# Simple but Nagging Question HELP!

• 11-22-2011
Dr.Tautology
Simple but Nagging Question HELP!
I am completely new to programming and I have a elementary question about how to test for an even number. I understand that ((n%2)==0) tests this--because the number needs to be divisible by 2--but I don't understand why the boolean expression ==0 works, e.g 2%2 is not = to 0. I understand that == is a boolean expression, but the book I'm learning from explains it as still evaluating for equality, but provides either true or false as a value. What am I missing? I'm guessing that it has something to do with the remainder from the division being equal to 0, but I don't really understand why that would be? I've tried it using both int vars and double vars. Could someone please explain this to me? I've asked all of my programmer friends at work, searched the internet, and no one has given me a reasonable answer.
• 11-22-2011
rags_to_riches
((2%2) == 0)
What is the result of 2%2? 0. (The remainder of 2 divided by 2 is 0)
((0) == 0)
Does 0 == 0? Of course, so it evaluates as a boolean true.
• 11-22-2011
Dr.Tautology
So it is basing the evaluation on whatever the remainder of the division is? 2%2=1 anywhere on planet earth.
• 11-23-2011
rags_to_riches
The remainder of 2 divided by 2 is 1? Not on the my planet Earth. 2%2 returns the remainder of the division, not the result of the division.
• 11-23-2011
Dr.Tautology
I don't think we are understanding each other. The resut of 2%2, that is 2 divided by 2, is 1. This is obvious. What is not obvious is that it returns the remainder not the result. Maybe I am incorrect, but wouldn't the non boolean 2%2=1 be correct.
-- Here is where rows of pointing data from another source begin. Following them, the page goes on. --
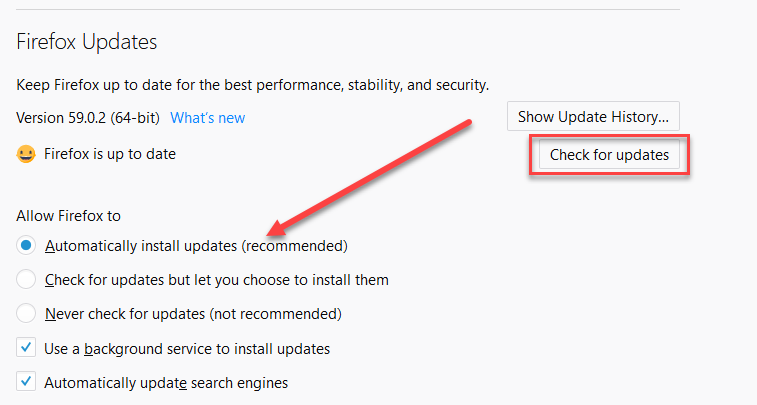
Task: Click the 'Automatically update search engines' label text
Action: point(166,383)
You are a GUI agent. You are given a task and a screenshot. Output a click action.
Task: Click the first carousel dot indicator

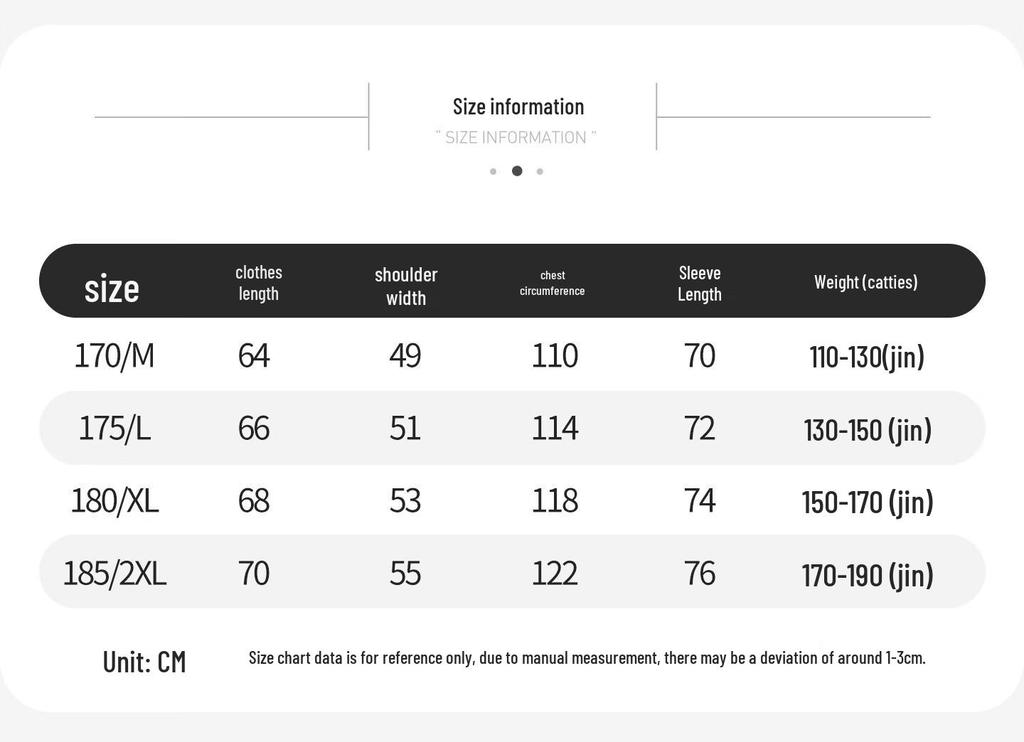click(x=493, y=171)
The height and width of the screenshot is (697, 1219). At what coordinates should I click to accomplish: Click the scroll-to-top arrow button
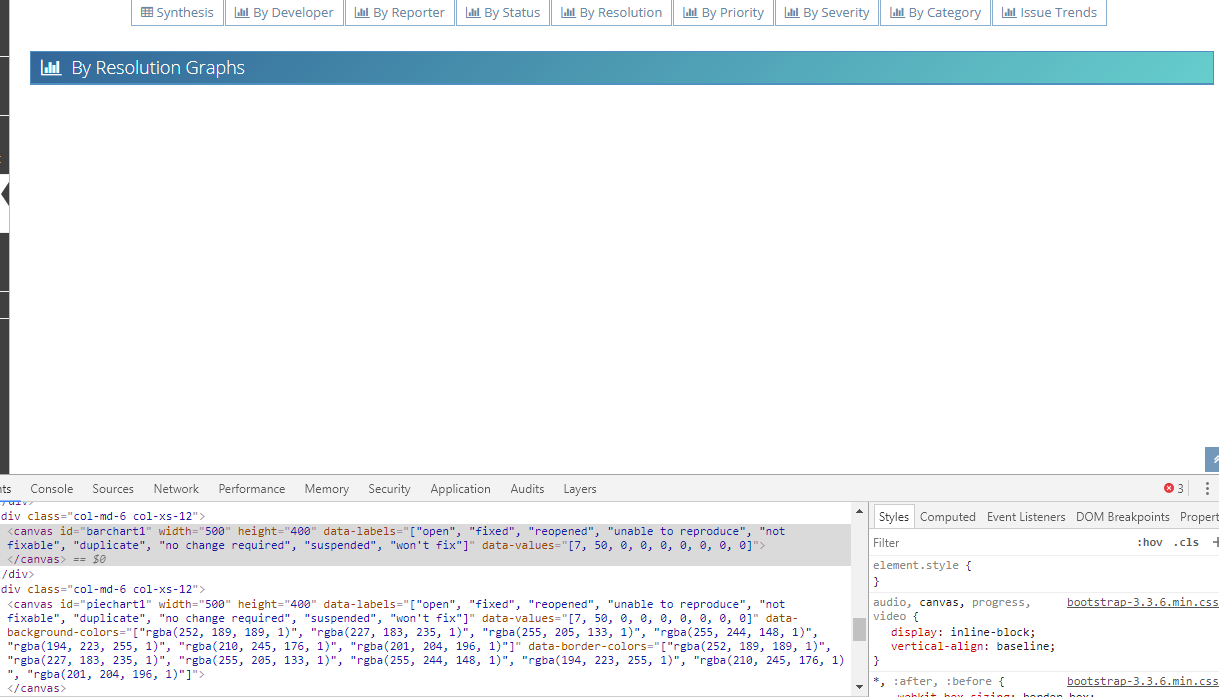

That is, = is determined by the result not the remainder of the division, where as == is determined by the remainder, not the result of the division?
• 11-23-2011
StainedBlue
% means modular division i.e. returns the remainder

/ means divide as in regular division

== tests equality

= assigns a value

2%2 == 0

2/2 == 1
• 11-23-2011
Dr.Tautology
Got it. That makes sense. Don't know why my book hasn't mentioned the difference between / and %.
• 11-23-2011
manasij7479
Quote:

Originally Posted by Dr.Tautology
Got it. That makes sense. Don't know why my book hasn't mentioned the difference between / and %.

Which book..?
All beginners' books I've seen; has a huge table clarifying those.
• 11-23-2011
Dr.Tautology
Problem solving with C++ 7th ed. Walter Savitch.